All along there was serious renovating to be done. “It was a shell!” Henry says. “It took ages with permissions, and everything had to be worked on.”

Villa Teddy at Le Doyenné.
Credit: Gaelle Le Boulicaut

Accommodation is increasingly part of any visit. “The whole experience is built around the rooms. People coming for dinner, they have a nice place to stay. It’s a concentrated experience, really nice… Well, so far no one’s wanted to leave, so that’s good,” Henry says, poker-faced.

More renovations lie ahead – a former gardener’s cottage is due to become a place for groups or families to stay. Henry and Kelly both live nearby; Henry with his wife and young son on a former wheat farm they’re trying to convert to organic. The light industrial Essonne area south of Paris, where they’re located, is the capital’s former wheat belt. Kelly is focusing on improving and expanding farming practices and raising the cutest pigs in an adjacent forest area.

Le Doyenné.
Credit: Gaelle Le Boulicaut

And back to the table.
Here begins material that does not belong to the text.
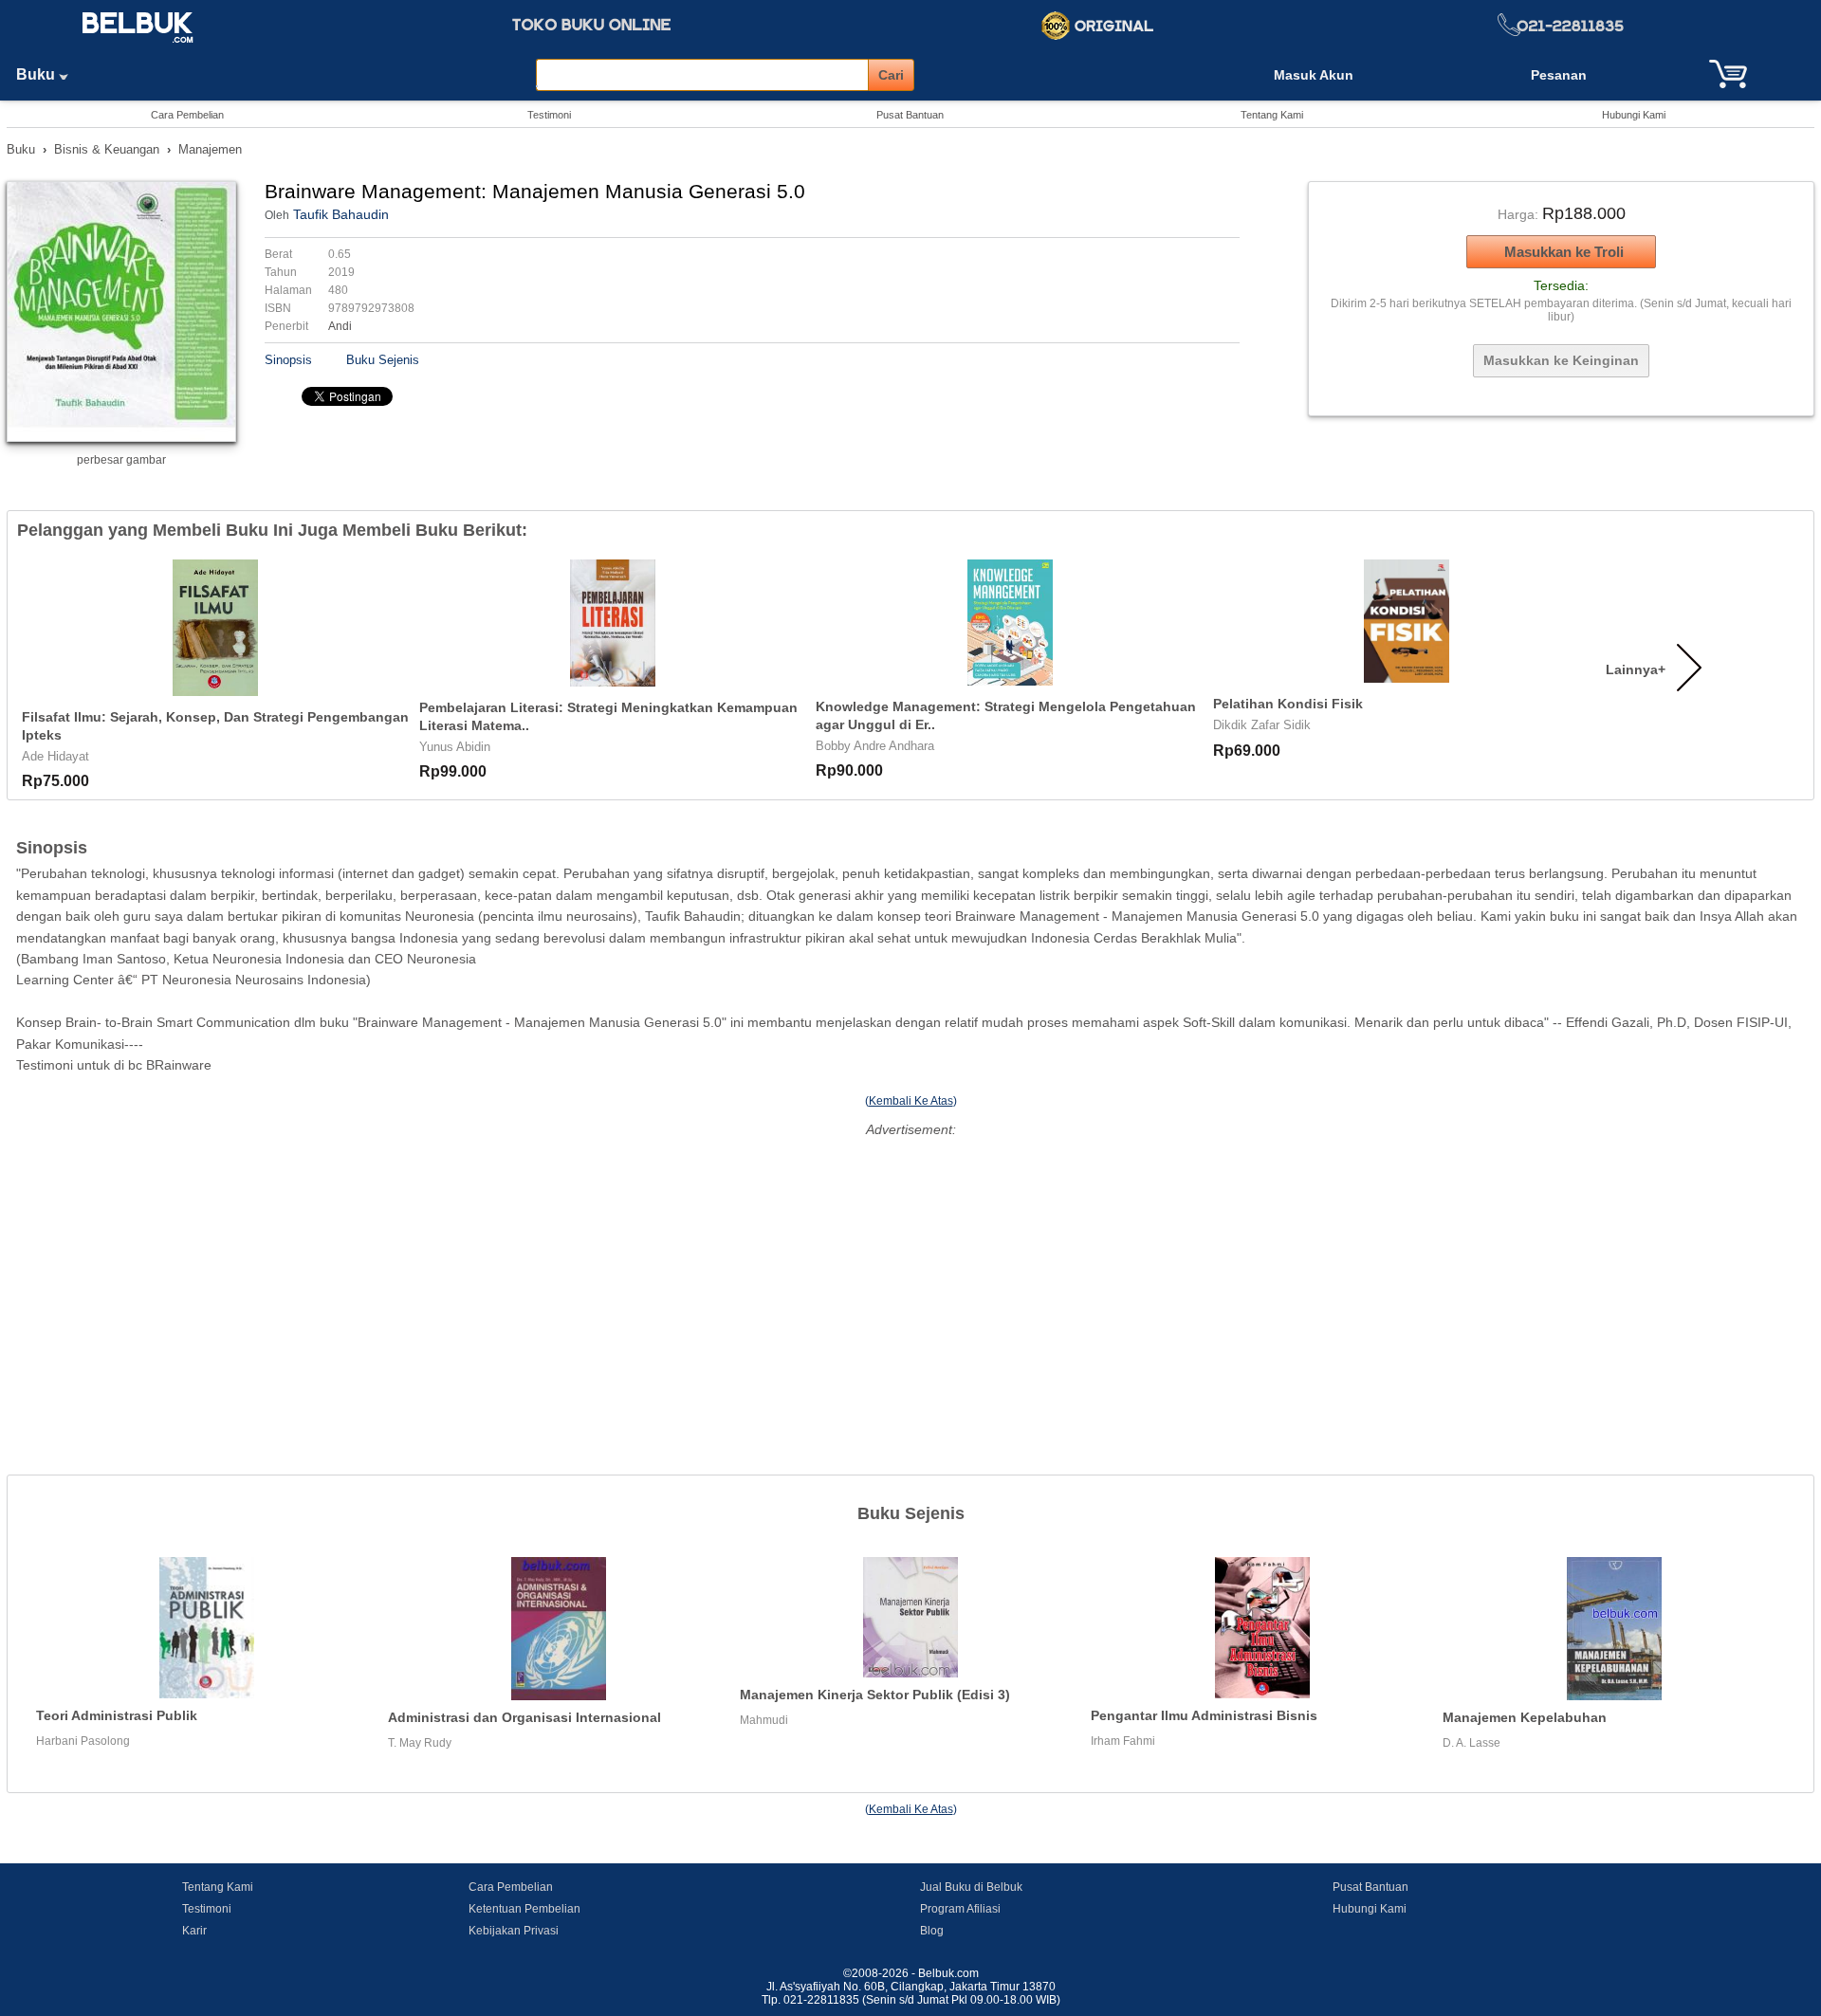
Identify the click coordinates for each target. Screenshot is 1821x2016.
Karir (194, 1930)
Buttery scallops wallow with girolle mushrooms, pigeon arrives with a chard parcel, glazed carrots on the side… A platter of cheese follows, in true French tradition. And there are fine, nature-focused wines: a Côtes du Jura chardonnay (Les Pieds sur Terre, smoky and minerally), for example. Oh, and a splash of Bera Moscato d’Asti arrives with dessert. It’s a truly beautiful meal. We visit the gardens, greenhouse and a quirky leaf-filled grotto afterwards, and rejoice in all that is growing.

“We’re living what we say we are doing,” Henry says. “We’re making it happen. But we will keep implementing little changes and improve – waste management and composting, closing the loop a bit more. It’s nice that people are appreciating it. But there’s still so much to achieve.”